Première
par Christophe Narbonne
Drôle de parcours que celui de Robin Campillo. Fidèle scénariste et monteur du sensible et exigeant Laurent Cantet, il a réalisé Les Revenants, fascinant film de zombies naturaliste sorti en 2004.
Puis, à la faveur de l’adaptation – par d’autres – de ce long métrage atypique en série télé, Campillo est soudain devenu hype. Si Eastern Boys marque sa résurrection, il s’inscrit surtout dans la continuité de son oeuvre. Plusieurs séquences, quasiment muettes et hypnotiques, font ainsi largement écho à son premier film, qui installait doucement une ambiance anxiogène par la seule grâce de la mise en scène et par le jeu hébété des acteurs.
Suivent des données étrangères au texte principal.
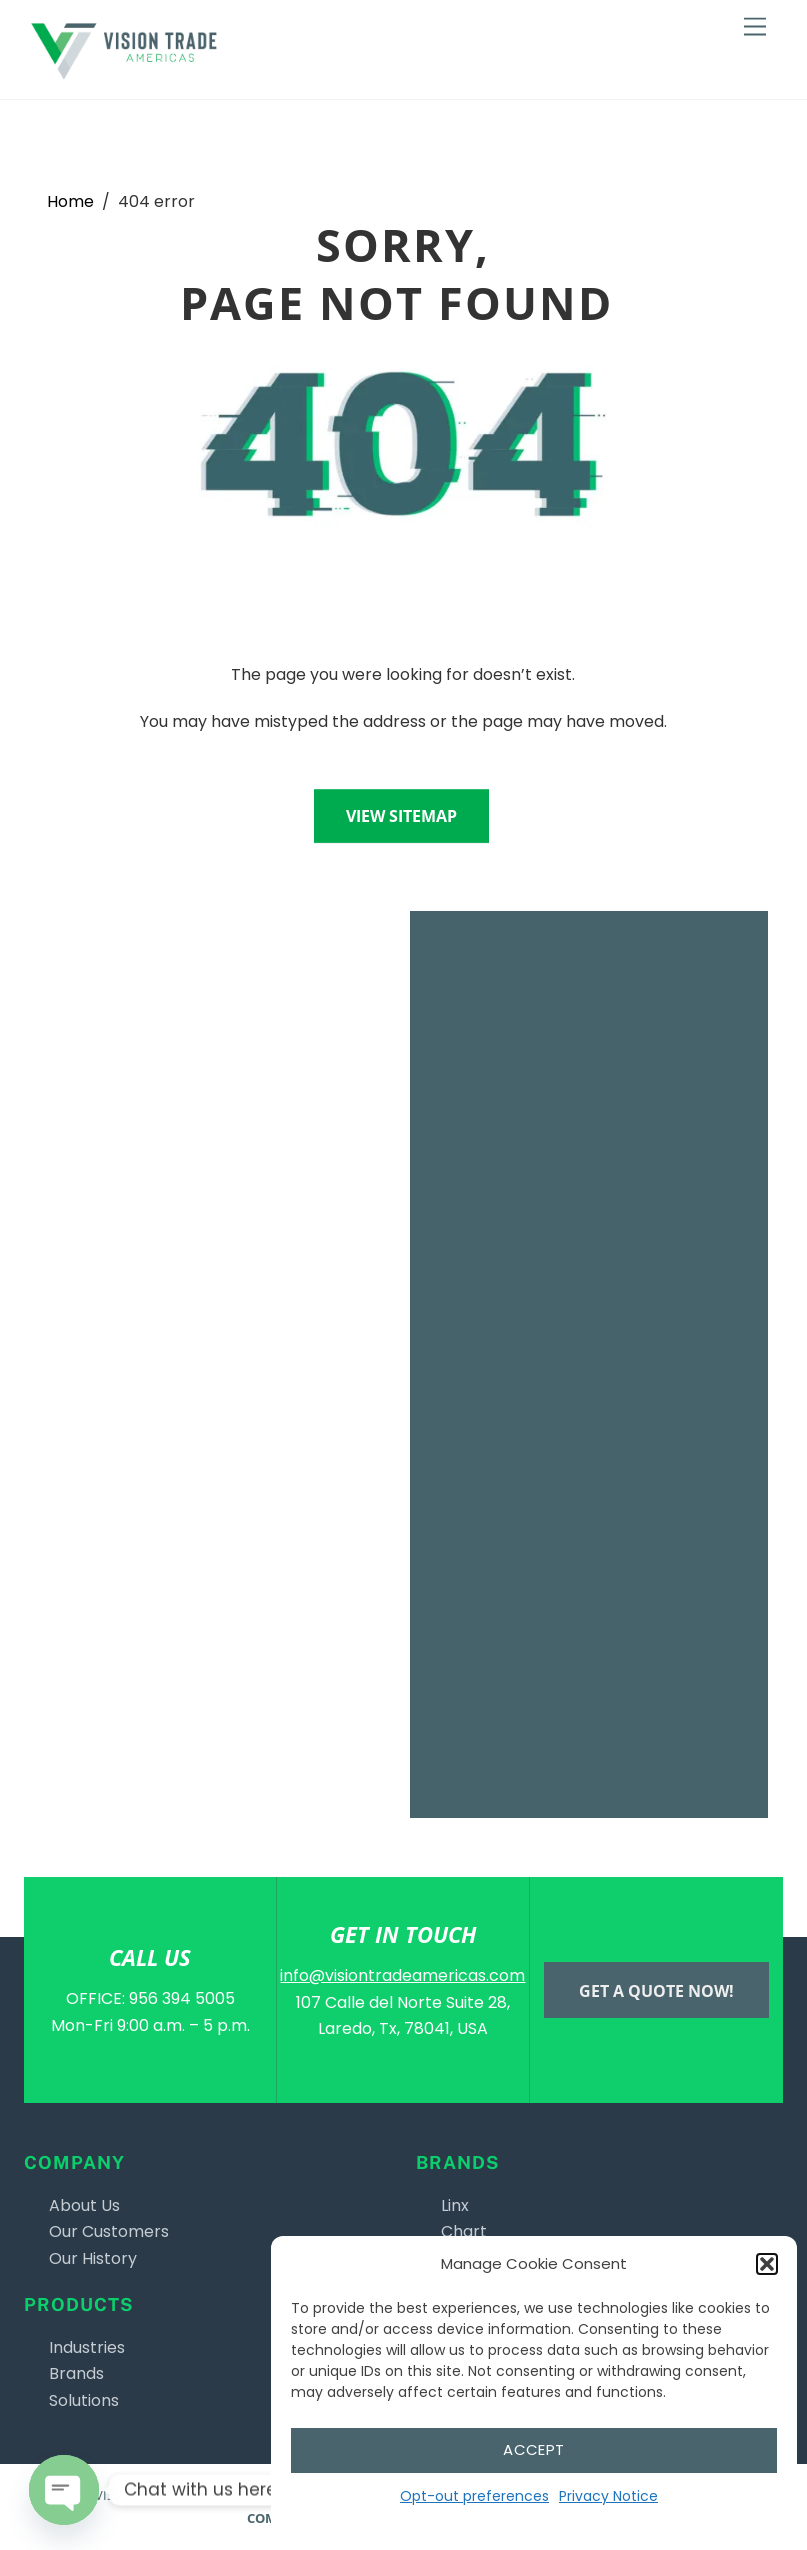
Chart (464, 2231)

Ici, il est encore beaucoup question de solitude (avec soi-même ou au milieu des autres), de rapport à l’étranger (le zombie ou l’Ukrainien clandestin), de place dans le monde (parmi les vivants ou les morts, dans la société civile ou à sa marge) et, par-dessus tout, de culpabilité, cette insidieuse maladie de l’âme qui pousse l’homme dans ses derniers retranchements. Cinéaste philosophe et esthète, Robin Campillo n’en oublie pas pour autant le spectateur, comme en témoignent les deux premières séquences où les enjeux sont sans cesse déplacés et où le suspense le dispute au vertige existentiel. Avec une rare maîtrise de l’espace, du temps et du son, le cinéaste impose son univers « sociopoétique » et fait entendre une voix qui, on l’espère, sera difficile à ignorer.